Ultimately, Joyce...like Picasso in the visual arts or Stravinsky and Schoenberg in music... is one of those towering figures that cannot be ignored... at least not by those working within the tradition of Western-European/American (and especially English-Language) literature. This does not make him indisputably the greatest writer of the 20th century unless we negate all other literary traditions... and in no way can he even begin to approach the impact of Shakespeare, the Bible, and Dante (among others) upon the whole of literature. He remains your favorite writer... but obviously that is not enough. Like all good fundamentalists, you will only be satisfied once you have converted all the heretics and heathens. You have your work cut out for you.:hand:
I realize what you're saying about Mao, but he hasn't really influenced the people who matter by his book...you know...the main figures in literature after 1922. Also, influence is not the only argument I'm making for the novel being the best ever written (nor even the main one), stlukesguild just keeps focusing on it for some reason.
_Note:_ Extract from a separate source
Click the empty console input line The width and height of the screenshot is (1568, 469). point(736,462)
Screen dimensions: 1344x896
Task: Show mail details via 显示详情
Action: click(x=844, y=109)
I am not so sure about that; it depends who you consider "matters" and who doesn't. The simple point is that he was an excellent poet, and a great essayist, as for who matters - he is still widely read in China, and all major authors have been affected in one way or another by his writing, thought, and its consequence. He is still widely sold in bookstores in China and around the world (and had quite a prolific output too) and is still regarded as a very good reader of Chinese classic books. As for subsequent writers, perhaps not western ones, but on the whole, Chinese people seem to read a lot more than Americans, for the sheer fact that their numbers are far greater.
mortalterror
12-30-2010, 04:05 AM
We've already cited T.S. Eliot's assertion that Dante and Shakespeare divided the literary world between them... Dante and Shakespeare... not Joyce. Beyond these two writers, Eliot was profoundly influenced by Whitman, Ezra Pound, Yeats, and Tennyson... all more than Joyce... and Eliot wrote extensively on Marlowe, Jonson, Middleton, Donne, Dante, Marvell, Swinburne, Baudelaire, Pater, Dickens, and Tennyson... but not Joyce. In my collected essays by Eliot there is one citation of Ulysses listed in the index... Tennyson's Ulysses.
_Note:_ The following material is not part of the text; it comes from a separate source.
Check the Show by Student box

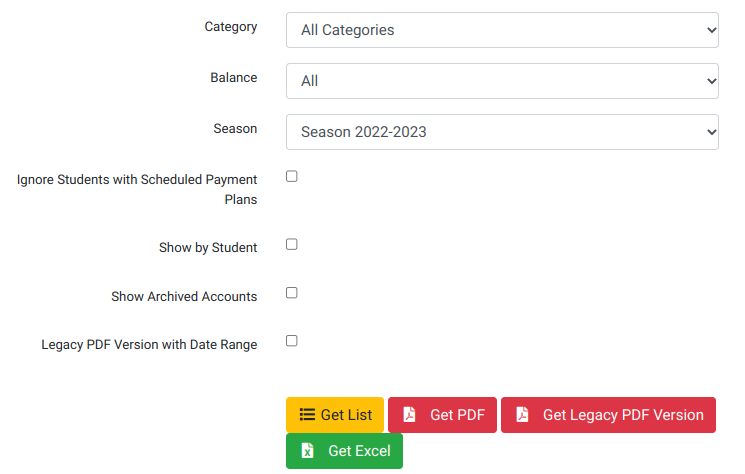pyautogui.click(x=292, y=244)
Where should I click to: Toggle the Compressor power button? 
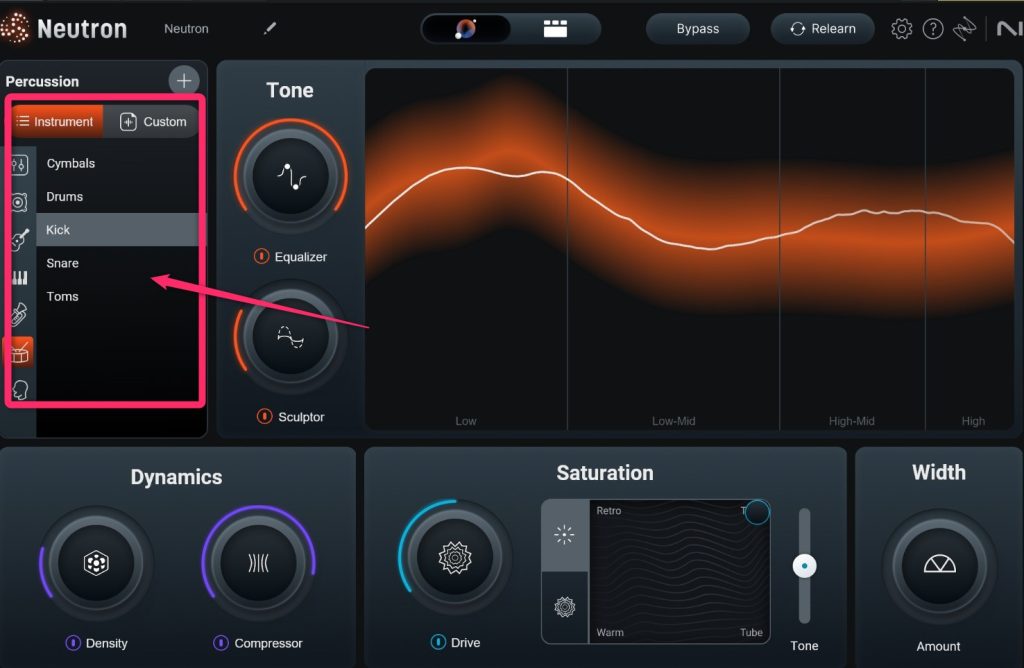tap(221, 643)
The essay Hanzklein is referring to is T.S. Eliot's 1923 "Ulysses, Order and Myth" where he pretty much calls Joyce's book the most important work of modernism.
Nabokov spent years lecturing on Ulysses, and Ernest Hemingway personally knew Joyce and once remarked he wished he had written Ulysses. In my opinion, Hemingway's minimalism was just like Samuel Beckett's reaction: to escape the influence of Joyce as much as possible.
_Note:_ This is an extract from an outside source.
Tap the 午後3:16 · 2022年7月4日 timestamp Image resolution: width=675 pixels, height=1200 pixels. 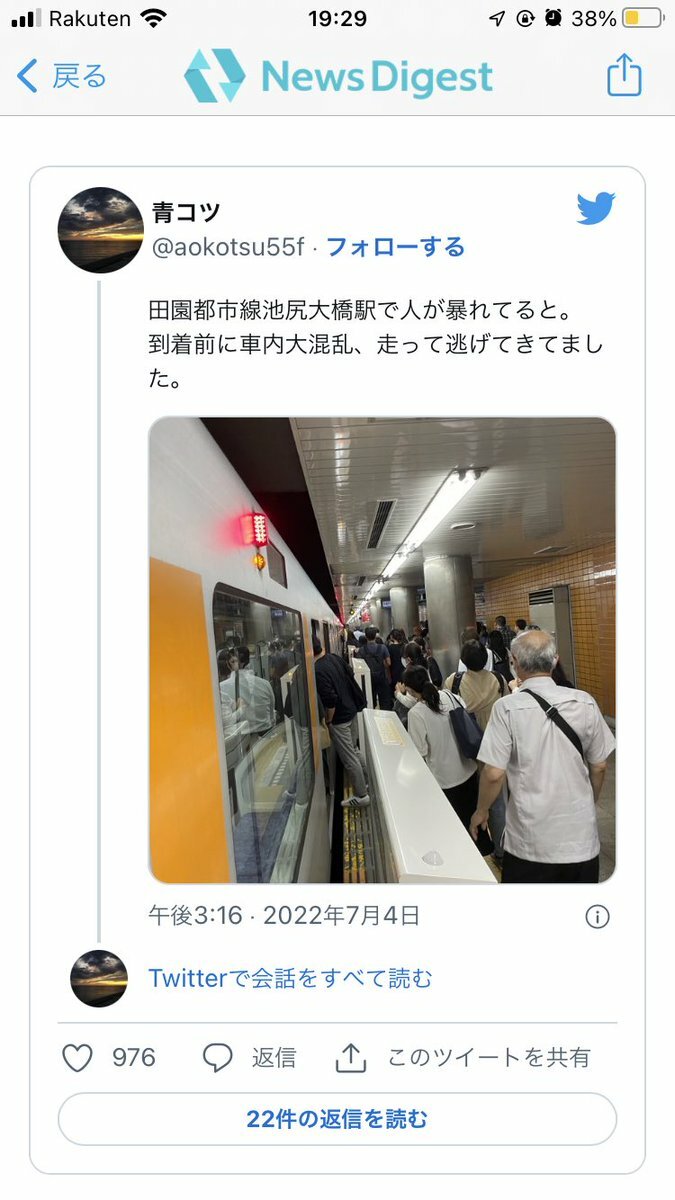(x=284, y=915)
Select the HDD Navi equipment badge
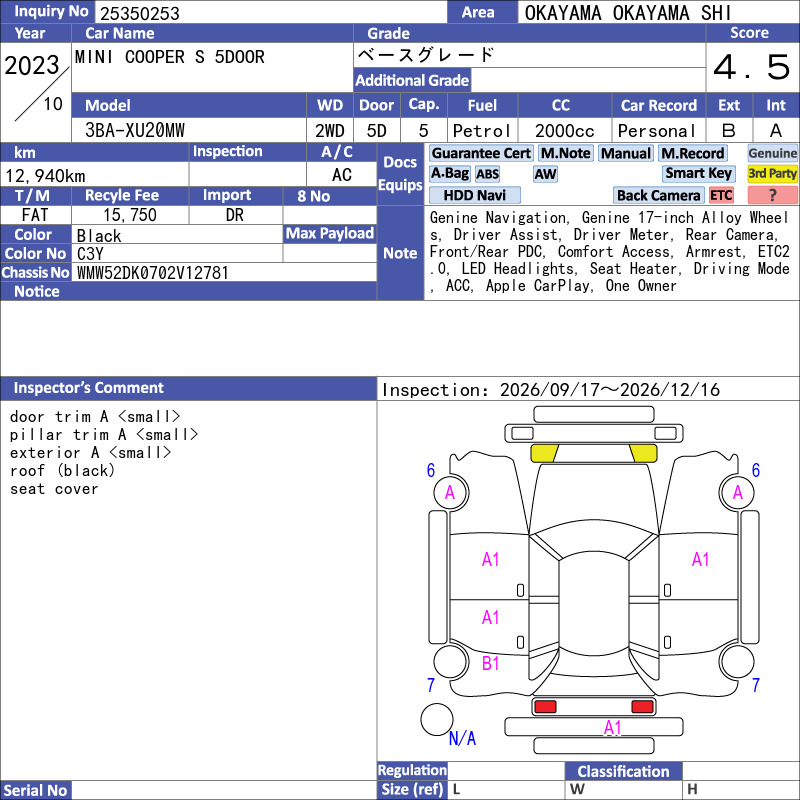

I don't remember Hemingway ever claiming he wished he'd written Ulysses. He was proud to have Joyce as a friend, but I don't believe he even liked his writing. It's true that he helped Joyce get published and even smuggled some of his books into countries were they were banned but that seems more the act of a friend than an admirer. When his books were being crated up after his death, it was found that his copy of Ulysses was only half read. However, this isn't definitive as he may have read a different copy somewhere else.
Still, I doubt that Joyce had any real impact on Hemingway's style which was far more influenced by Sherwood Anderson, his stint working as a cub reporter for the Toronto Star, Stephen Crane, Joseph Conrad, Henry James, Ambrose Bierce, Ezra Pound, Gertrude Stein, De Maupassant, and Carl Sandburg, at least in his formative years.
By the time he meets with James Joyce, he's 25 and a professional writer four years in the offing. A regular at Sylvia Beach's Shakespeare and Company his favorite works are those of Turgenev, Tolstoy, and Dostoyevsky. He mentions in his memoirs that a quote from Shakespeare helped him overcome his fear of death after his battle wound. He's spent some time in Italy learning the language and appreciates the work of Gabriele d'Annunzio. He does not like T.S. Eliot.
He would later go on to make remarks in his own books or newspaper articles that he admired Dante, appreciated The Great Gatsby but thought that Fitzgerald's later work had fallen off quite a bit, and considered Huckleberry Finn the great American novel. He read Dashiell Hammett to his children and considered Thomas Mann a great author.
JCamilo
12-30-2010, 05:33 AM
He wrote to Anderson saying Joyce had a fine book to come, that I know.
But it is off course an absurd to link Hemingway style to a reaction against Joyce excess. America had already a strong tradition of short stories writers, objective, dry, efficienct. They had Twain and Poe, after all. And france already had Flaubert. And at 10's nobody was making more fuss than english world discovering the russians writers.. Not placing Hemingway inside a tradition and rather seeing the world a single route is an absurd. What is next? Tolkien wrote like that because he was trying to avoid Joyce's ghost?
He wrote to Anderson saying Joyce had a fine book to come, that I know.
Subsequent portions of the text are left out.